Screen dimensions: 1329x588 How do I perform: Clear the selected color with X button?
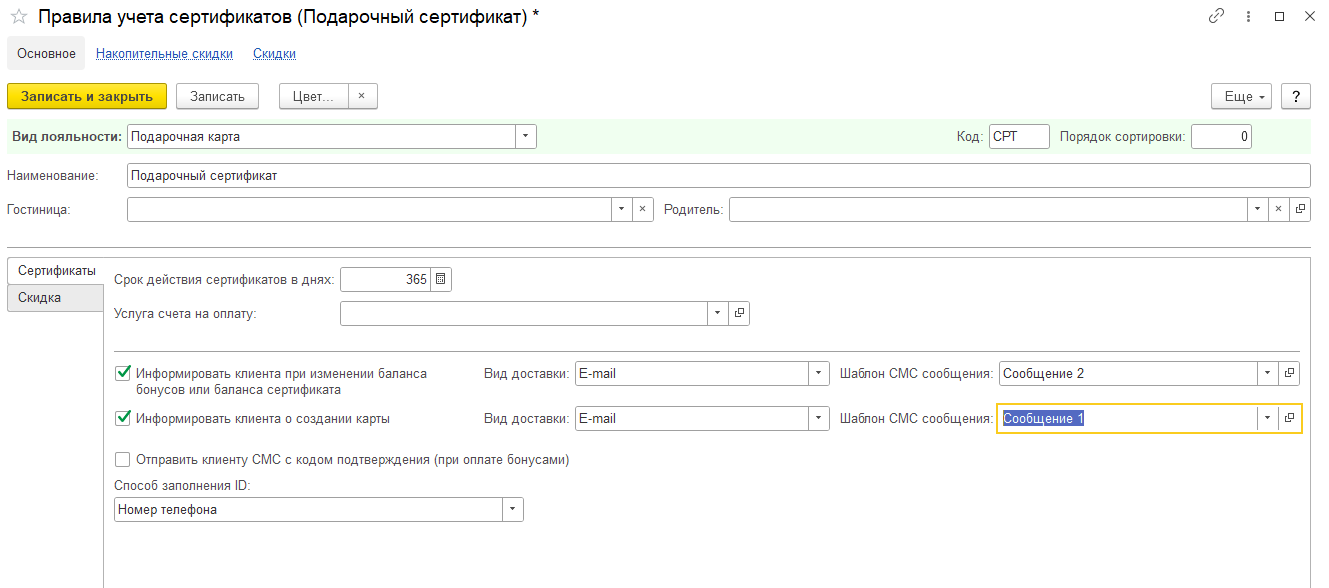(x=362, y=96)
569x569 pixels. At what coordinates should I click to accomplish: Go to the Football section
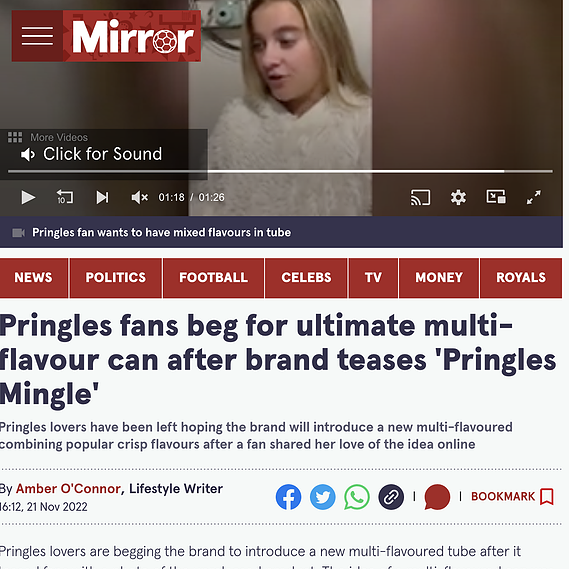(213, 278)
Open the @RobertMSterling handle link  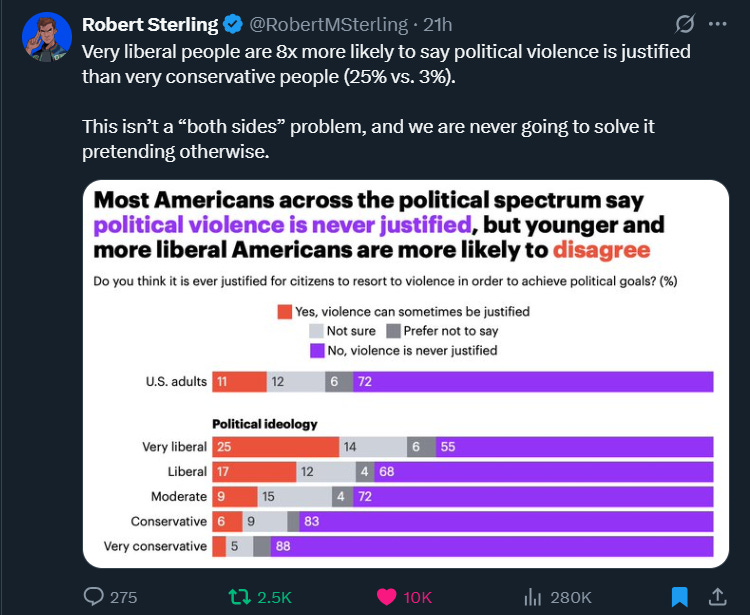(329, 24)
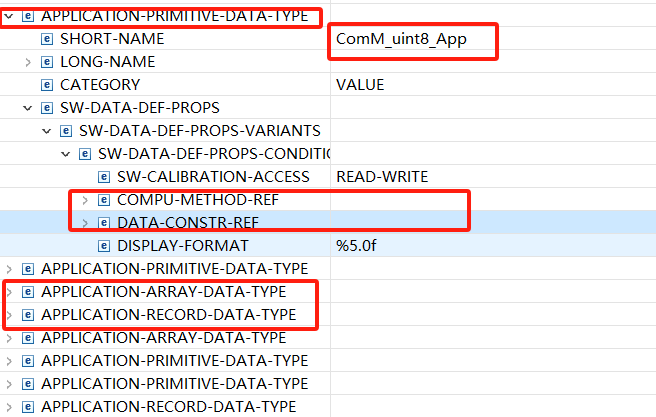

* * * * *

Indiquez combien de lignes des données ci-dessus contiennent le mot « selected ». Donnez uniquement le nombre.

1